# [DESCRIPTION OF THE TASK]
Every entry here should be copied exactly.

EXERCISE DATA Block Start

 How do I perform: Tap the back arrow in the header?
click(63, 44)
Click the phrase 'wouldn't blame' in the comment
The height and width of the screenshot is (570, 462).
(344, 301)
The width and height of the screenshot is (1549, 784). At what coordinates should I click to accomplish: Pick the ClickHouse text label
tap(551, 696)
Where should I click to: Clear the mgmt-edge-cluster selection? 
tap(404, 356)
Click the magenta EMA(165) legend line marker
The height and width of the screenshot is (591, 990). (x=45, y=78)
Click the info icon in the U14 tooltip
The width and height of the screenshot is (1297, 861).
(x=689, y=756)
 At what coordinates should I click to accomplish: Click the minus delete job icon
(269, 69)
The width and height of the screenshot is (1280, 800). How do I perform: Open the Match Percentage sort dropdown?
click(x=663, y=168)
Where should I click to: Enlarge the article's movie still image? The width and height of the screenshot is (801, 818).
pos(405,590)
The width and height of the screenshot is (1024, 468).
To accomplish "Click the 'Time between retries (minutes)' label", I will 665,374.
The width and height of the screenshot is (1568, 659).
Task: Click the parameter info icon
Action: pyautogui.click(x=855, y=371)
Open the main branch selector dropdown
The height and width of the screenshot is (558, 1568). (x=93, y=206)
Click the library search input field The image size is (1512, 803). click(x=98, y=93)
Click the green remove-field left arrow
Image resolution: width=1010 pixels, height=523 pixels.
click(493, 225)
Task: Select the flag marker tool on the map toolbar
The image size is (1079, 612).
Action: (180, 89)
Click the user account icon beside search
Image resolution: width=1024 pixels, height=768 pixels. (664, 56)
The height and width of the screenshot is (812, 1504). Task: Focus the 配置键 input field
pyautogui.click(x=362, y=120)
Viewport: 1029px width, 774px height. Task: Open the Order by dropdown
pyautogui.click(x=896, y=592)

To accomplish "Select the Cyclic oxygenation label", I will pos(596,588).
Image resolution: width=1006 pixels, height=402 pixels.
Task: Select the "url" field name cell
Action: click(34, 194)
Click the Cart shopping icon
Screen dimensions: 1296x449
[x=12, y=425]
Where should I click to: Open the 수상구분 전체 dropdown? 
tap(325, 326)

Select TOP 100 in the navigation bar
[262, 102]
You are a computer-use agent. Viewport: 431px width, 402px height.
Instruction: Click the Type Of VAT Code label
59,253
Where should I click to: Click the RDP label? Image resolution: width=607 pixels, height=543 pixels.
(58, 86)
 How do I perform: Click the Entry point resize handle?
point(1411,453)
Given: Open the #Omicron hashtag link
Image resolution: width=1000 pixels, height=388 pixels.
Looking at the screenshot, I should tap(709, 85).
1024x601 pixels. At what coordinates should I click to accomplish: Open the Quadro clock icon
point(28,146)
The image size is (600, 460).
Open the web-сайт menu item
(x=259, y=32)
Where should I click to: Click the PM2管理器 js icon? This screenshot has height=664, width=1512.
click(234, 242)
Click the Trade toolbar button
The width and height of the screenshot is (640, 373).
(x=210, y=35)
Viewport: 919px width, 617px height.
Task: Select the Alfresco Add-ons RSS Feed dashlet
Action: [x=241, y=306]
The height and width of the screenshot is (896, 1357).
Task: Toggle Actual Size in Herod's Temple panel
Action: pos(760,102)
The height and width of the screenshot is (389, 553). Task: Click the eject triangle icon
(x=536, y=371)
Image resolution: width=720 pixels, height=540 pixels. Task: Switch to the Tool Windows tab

EXERCISE DATA Block End

# [OUTPUT FOR THIS TASK]
 How do I perform: Tap the back arrow in the header?
click(63, 44)
Click the phrase 'wouldn't blame' in the comment
The height and width of the screenshot is (570, 462).
(344, 301)
The width and height of the screenshot is (1549, 784). At what coordinates should I click to accomplish: Pick the ClickHouse text label
tap(551, 696)
Where should I click to: Clear the mgmt-edge-cluster selection? 
tap(404, 356)
Click the magenta EMA(165) legend line marker
The height and width of the screenshot is (591, 990). (x=45, y=78)
Click the info icon in the U14 tooltip
The width and height of the screenshot is (1297, 861).
(x=689, y=756)
 At what coordinates should I click to accomplish: Click the minus delete job icon
(269, 69)
The width and height of the screenshot is (1280, 800). How do I perform: Open the Match Percentage sort dropdown?
click(x=663, y=168)
Where should I click to: Enlarge the article's movie still image? The width and height of the screenshot is (801, 818).
pos(405,590)
The width and height of the screenshot is (1024, 468).
To accomplish "Click the 'Time between retries (minutes)' label", I will 665,374.
The width and height of the screenshot is (1568, 659).
Task: Click the parameter info icon
Action: pyautogui.click(x=855, y=371)
Open the main branch selector dropdown
The height and width of the screenshot is (558, 1568). (x=93, y=206)
Click the library search input field The image size is (1512, 803). click(x=98, y=93)
Click the green remove-field left arrow
Image resolution: width=1010 pixels, height=523 pixels.
click(493, 225)
Task: Select the flag marker tool on the map toolbar
The image size is (1079, 612).
Action: (180, 89)
Click the user account icon beside search
Image resolution: width=1024 pixels, height=768 pixels. (664, 56)
The height and width of the screenshot is (812, 1504). Task: Focus the 配置键 input field
pyautogui.click(x=362, y=120)
Viewport: 1029px width, 774px height. Task: Open the Order by dropdown
pyautogui.click(x=896, y=592)

To accomplish "Select the Cyclic oxygenation label", I will pos(596,588).
Image resolution: width=1006 pixels, height=402 pixels.
Task: Select the "url" field name cell
Action: click(34, 194)
Click the Cart shopping icon
Screen dimensions: 1296x449
[x=12, y=425]
Where should I click to: Open the 수상구분 전체 dropdown? 
tap(325, 326)

Select TOP 100 in the navigation bar
[262, 102]
You are a computer-use agent. Viewport: 431px width, 402px height.
Instruction: Click the Type Of VAT Code label
59,253
Where should I click to: Click the RDP label? Image resolution: width=607 pixels, height=543 pixels.
(58, 86)
 How do I perform: Click the Entry point resize handle?
point(1411,453)
Given: Open the #Omicron hashtag link
Image resolution: width=1000 pixels, height=388 pixels.
Looking at the screenshot, I should tap(709, 85).
1024x601 pixels. At what coordinates should I click to accomplish: Open the Quadro clock icon
point(28,146)
The image size is (600, 460).
Open the web-сайт menu item
(x=259, y=32)
Where should I click to: Click the PM2管理器 js icon? This screenshot has height=664, width=1512.
click(234, 242)
Click the Trade toolbar button
The width and height of the screenshot is (640, 373).
(x=210, y=35)
Viewport: 919px width, 617px height.
Task: Select the Alfresco Add-ons RSS Feed dashlet
Action: [x=241, y=306]
The height and width of the screenshot is (896, 1357).
Task: Toggle Actual Size in Herod's Temple panel
Action: pos(760,102)
The height and width of the screenshot is (389, 553). Task: Click the eject triangle icon
(x=536, y=371)
Image resolution: width=720 pixels, height=540 pixels. Task: Switch to the Tool Windows tab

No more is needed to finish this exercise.